Items from a dataset
====

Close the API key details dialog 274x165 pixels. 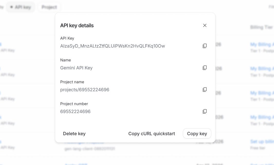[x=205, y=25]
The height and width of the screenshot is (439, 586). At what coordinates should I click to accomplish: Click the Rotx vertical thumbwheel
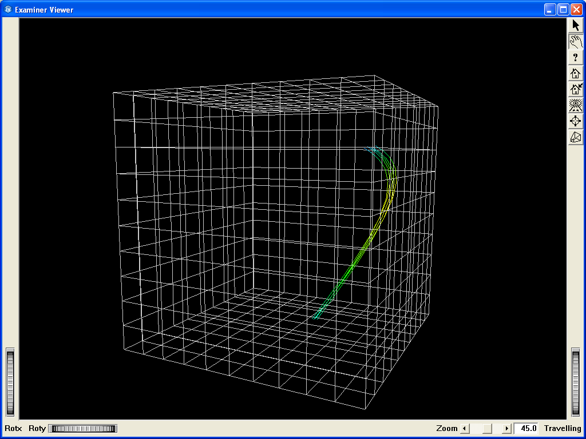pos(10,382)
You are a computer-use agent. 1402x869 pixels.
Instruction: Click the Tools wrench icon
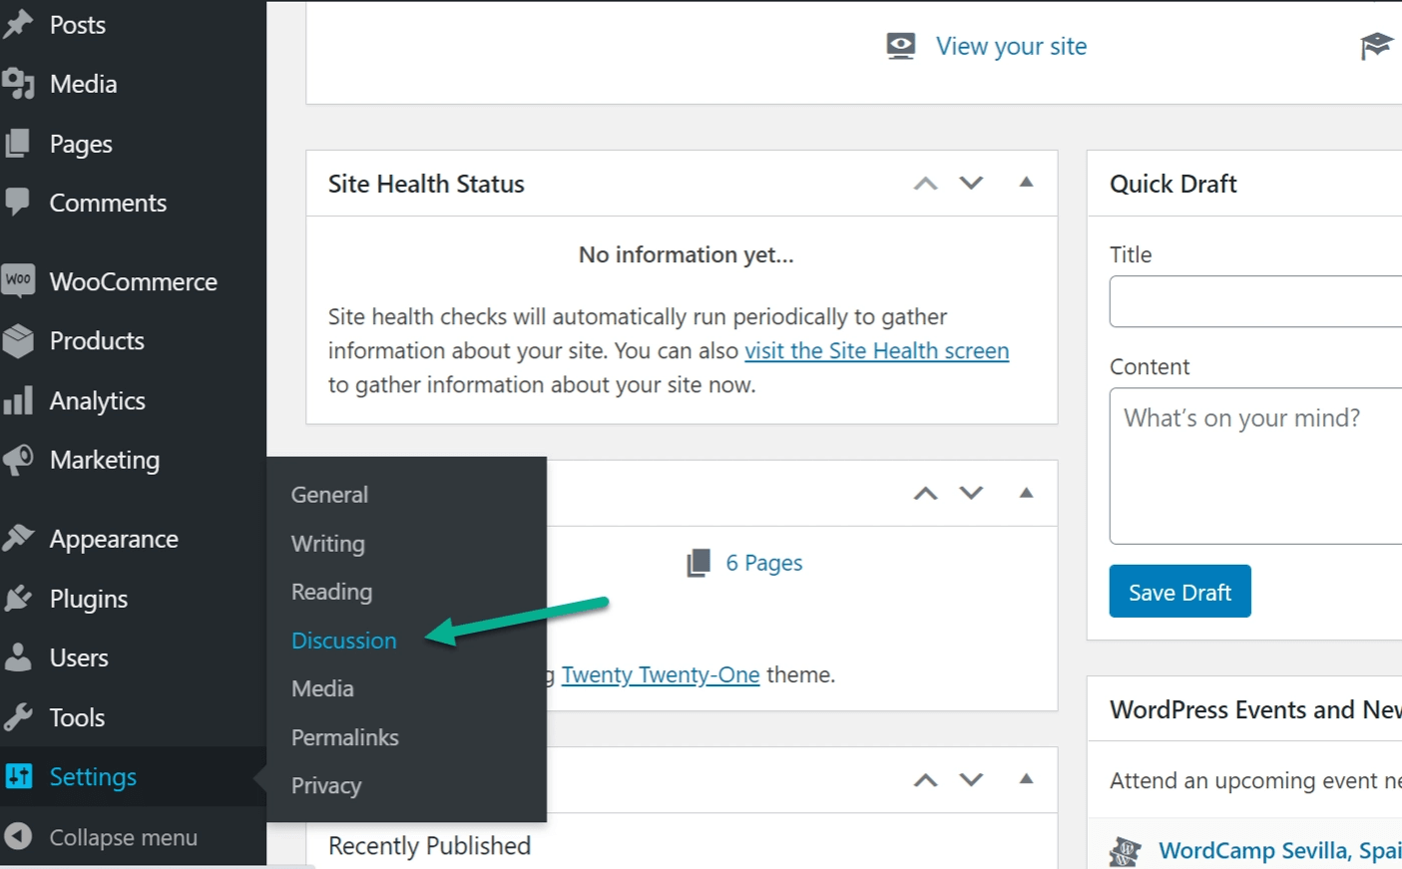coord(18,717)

====

● WHAT THIS TASK INVOLVES
Repeat only the lines from the one holding "You are a computer-use" through the last line of the data, inclusive. Keep the pictures out.

● REPLY
You are a computer-use agent. 1402x869 pixels.
Instruction: Click the Tools wrench icon
coord(18,717)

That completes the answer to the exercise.